EW: Philip K. Dick is a huge influence, particularly, “A Scanner Darkly.” I was thrilled to have his name mentioned anywhere near my book. I like when sci-fi is the safest genre to place something because it just doesn’t fit anywhere else. Most of his stories were genreless and that’s something that appeals to me as well. I’m not familiar with Noah Cicero, but I plan to check him out.
SPR: What’d you think of the “Scanner Darkly” movie? Did you have screenwriting influences for the initial inception of Broken Bulbs?
EW: I thought the movie was a pretty dead-on adaptation. I would’ve preferred if it were straight-up live action but I could see what Linklater was going for. He pretty much nailed it though. Especially with the casting of Robert Downey Jr., he’s just amazing. David Lynch has influenced all my writing, I just love his stuff. So has Charlie Kaufman and David Cronenberg. Tarantino’s dialogue has always been some of the best to me as well. I also really really love Jesus’ Son, both the book and the movie, I actually like the movie more though.
SPR: Me, I didn’t like the adaptation of Jesus’ Son. The character was painted as hapless – I just don’t think the movie had the depth or poetry of the book. (Had to interject that – the movie kind of irked me.) But Broken Bulbs definitely has similarities with Jesus’ Son – aside from them both being small, black books. What’s next for you? Are you working on another novel? Are you interested in writing longer-form stuff or do you like shorter works?

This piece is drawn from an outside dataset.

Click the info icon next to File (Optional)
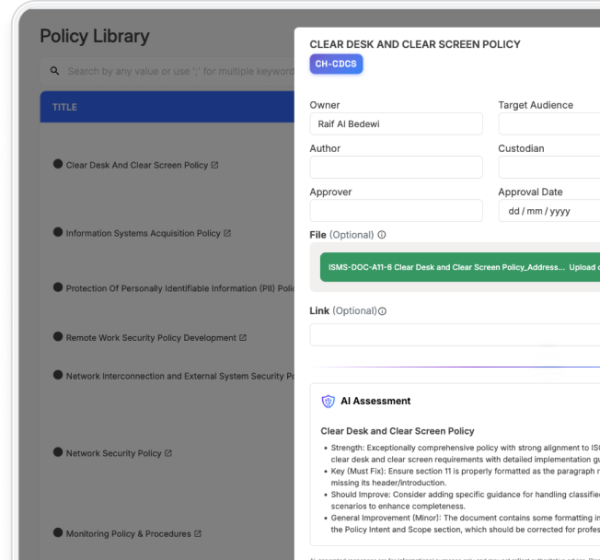The image size is (600, 560). 382,235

EW: I’m currently writing something else. I’m absolutely interested in writing something longer if the story needs more time. Broken Bulbs was just kind of over. It came to a natural end for me. If the next one needs more time, it’ll be longer. Based on the ideas that I have and the way it’s headed, it will be. Longer for me is not epic by any means. I like shorter, faster stuff. It’s what I like to read and it’s what I like to write for now. I like it to go down easy but I like there to be many layers. I like there to be plenty to think over. I just hope to grow and to stay fresh and to experiment further. I definitely have more ambition for the next book.

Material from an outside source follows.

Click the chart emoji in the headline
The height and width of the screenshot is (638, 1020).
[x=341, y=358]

SPR: Do you think you’re going to go the traditional route and try to find an agent or do you like what you’ve gotten out of self-publishing?
EW: At this point it’s much too early to say I would never want an agent since I’ve never had one. If having an agent and working with a traditional publisher means I could write the stories I want to write and maintain financial security and live the way I want to live then yes, I would love to find one. But if I can’t find one or if finding one means compromising my stories and ideas, then self-publishing is always here. I see hope in self-publishing and don’t see it as a last resort. I want to write. I want to write books that make sense to me and inspire me and I want to entertain people. I will write no matter what. That’s the beauty of self-publishing, it’s always available. There are no excuses. If you want to be a writer, write and you’re a writer. There are always ways to get stuff out there.
SPR: I can’t think of a better way to end this interview. Thanks, Eddie.